The search for genetic damage has taken a central role in cancer research in the last decade [72]. In clinical practise, it already offers a useful diagnostic and prognostic tool, while at the same time opening wide horizons to a deeper understanding of carcinogenesis, identification of malignant diseases, and search of new treatment targets. Regarding CUP, such studies are very limited. They aim not only to identify special tumor types but also mostly to recognize a common identity in these tumors, if any.

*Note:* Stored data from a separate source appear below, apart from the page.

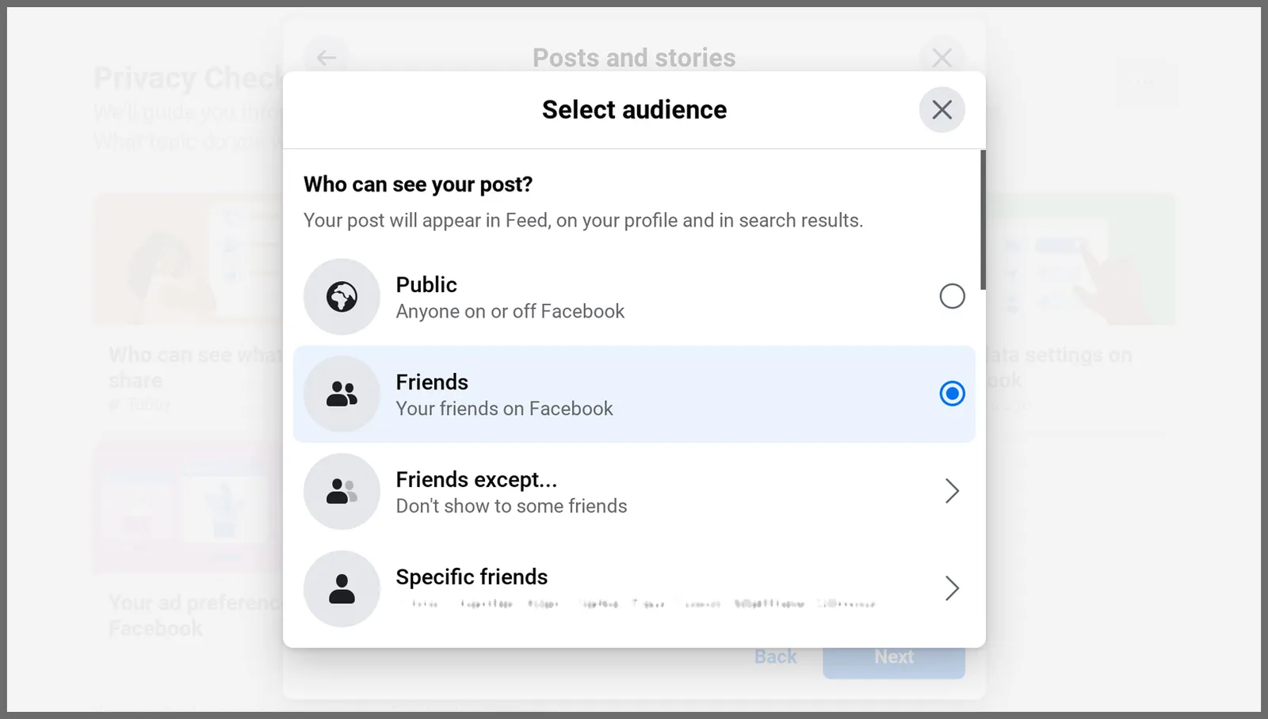This screenshot has width=1268, height=719.
Task: Close the Select audience dialog
Action: click(941, 109)
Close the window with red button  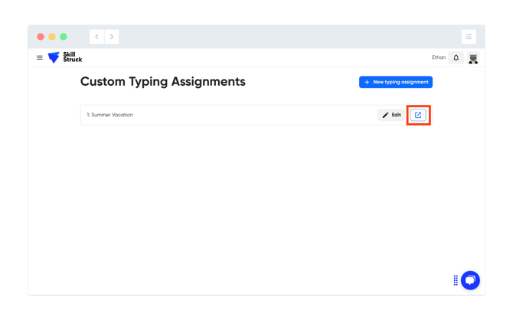(41, 37)
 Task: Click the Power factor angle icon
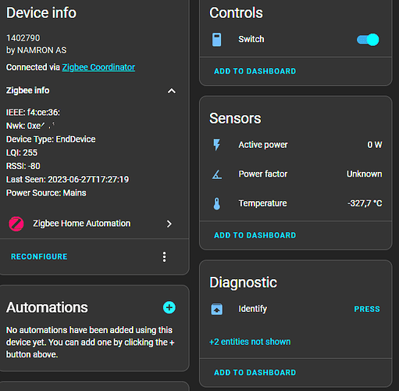[x=217, y=174]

Consistent structural anomalies involving chromosome 1 have been observed in a small number of CUP cases including deletions, duplication, and the presence of a homogeneous staining region [73, 74]. Abnormalities in chromosome 1 have generally been reported in several malignant diseases [47, 75], but most importantly they have been associated with advanced malignancy [76]. It has been supported that some oncosuppressor gene may be located in the short that some chromosome 1 whose aberration might lead to the expression of a metastatic phenotype [77].
It has been proposed that CUP progresses to malignancy via a unique (type II) series of molecular and accelerated biochemical events, and that the cellular interactions with the host are different from malignancies where the primary is known [78]. A unique biological profile is also suggested by our observations that show an extremely high overexpression of several tumor markers [51] and oncoproteins in these tumors [69, 79] (Fig. 3). Nevertheless, no pattern of expression of these biological markers was found, and neither prognostic nor diagnostic significance was proven. The research for the genetic identity and the biological profile of these tumors remains an open challenge to the investigators.

Conclusions
The heterogeneous-in-origin tumors that present clinically as CUP share common clinical features of early metastatic dissemination from an occult primary. A limited diagnostic evaluation toward the detection of the primary tumor and a thorough clinicopathological evaluation for clues to identify the well - recognized, treatable subgroups are recommended. As a significant therapeutic improvement has not been achieved for the majority of patients with metastatic adenocarcinomas, innovative treatment approaches with the introduction of new classes of drugs into trials are warranted. Findings suggestive of a unique biological profile of CUP have recently been evidenced and justify further research for the genetic and biologic identity of these aggressive tumors that express an absolute metastatic phenotype.